Before its official kickoff, the campaign had already garnered community support and has secured more than $850,000 in grants and donations. Other grants are pending.

Rendering (by Yabori Calvo): The future home of Friends of the Children offers 5+ acres and 3,700 square feet of much-needed programming space, including rec areas and quiet study areas.

Friends of the Children hires paid professional adult mentors to advocate for school-aged children, supporting their academic, social-emotional, and health goals year-round through high school graduation. The research-based model of early, long-term intervention has proven successful since its founding in Portland in 1993. The program has been in place in Klamath since 2000 and has spread to 25 sites nationwide.

Support so far has included in-kind donations from Cardinal Flooring, Absolute Tree Care, and ZCS Engineering & Architecture. Community volunteers and organizations, including Oregon Tech’s Circle K Club, Dragonfly Transitions, and Lithia Ford of Klamath Falls, volunteered and helped with extensive site clean-up.

Funding has come from the Mike & Bessie Short Trust, the Wendt Family Foundation, the Klamath Medical Service Bureau Foundation, Klamath County Rotary, the Washington Federal Foundation, and several individual donors.

“Klamath is small but mighty, and the community knows that Friends of the Children is a good investment,” Squibb said. “Research shows that every dollar invested saves at least $7 in social costs, and what is more valuable than building bright futures for our children?”

Demolition work by Diversified Contractors, Inc. already is underway at the Old Fort Road property, and interior renovation by DCI and local subcontractors is expected to begin in November.
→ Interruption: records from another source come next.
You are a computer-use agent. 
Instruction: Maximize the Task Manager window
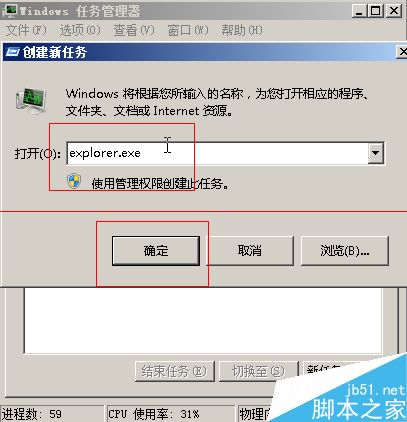pos(375,11)
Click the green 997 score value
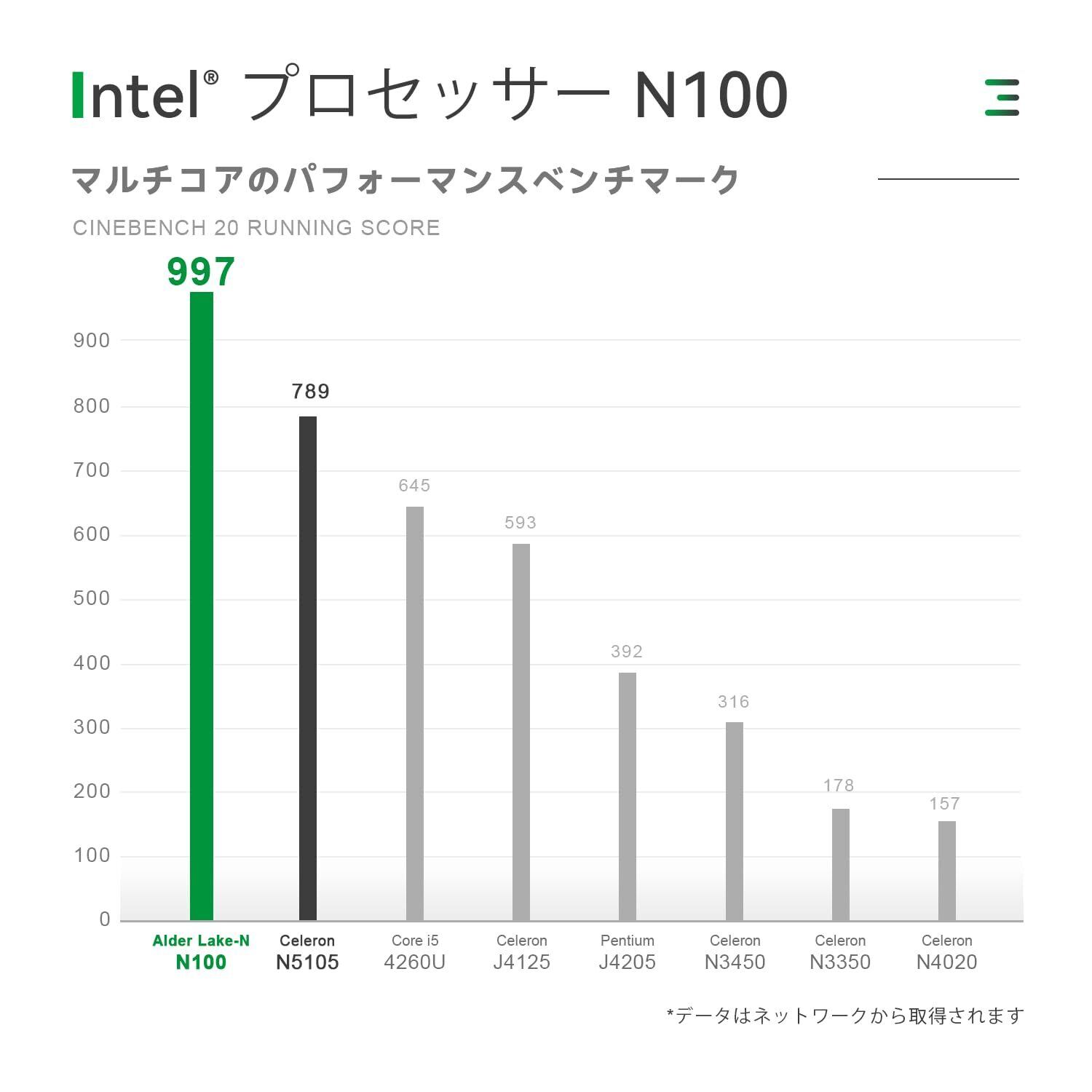 pyautogui.click(x=201, y=272)
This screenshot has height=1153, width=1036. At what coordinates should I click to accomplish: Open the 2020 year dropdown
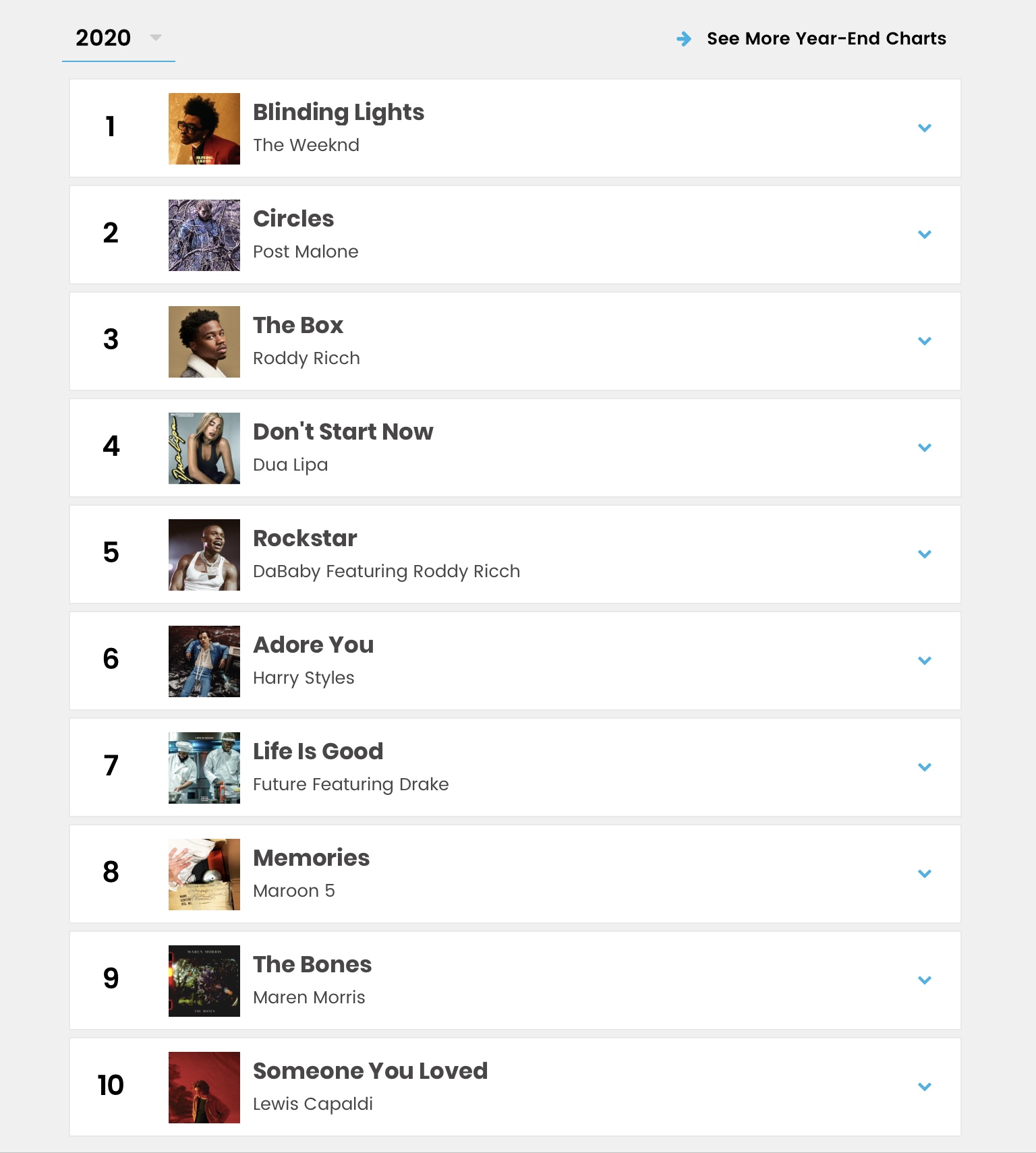pyautogui.click(x=118, y=38)
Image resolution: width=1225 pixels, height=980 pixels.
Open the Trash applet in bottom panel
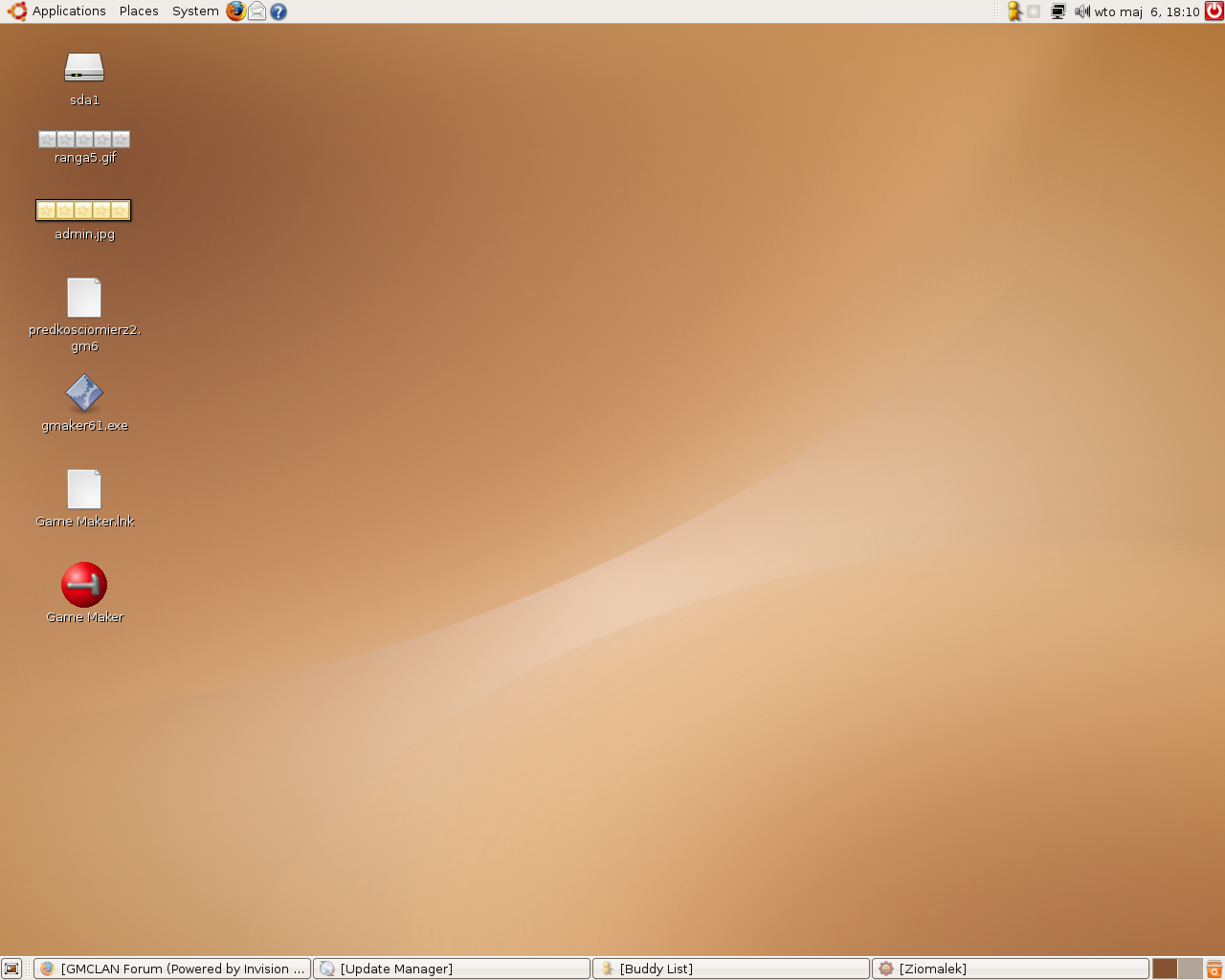pos(1214,969)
Squibb aims to move operations by summer 2023.

Friend Anne Taylor already is prepping her mentees for the change. “Betsy is sad to lose the current Clubhouse but excited to see what the new one will bring,” she said. “The quiet study rooms, an art room, a gaming room, and a huge kitchen to cook in. The acres and trails to roam are a top contender for being the favorite part. The Clubhouse is the space and place where she knows her people will always be.”

Anne Taylor and other professional mentors (“Friends”) spend four hours weekly with each child for 12+ years, kindergarten through high school.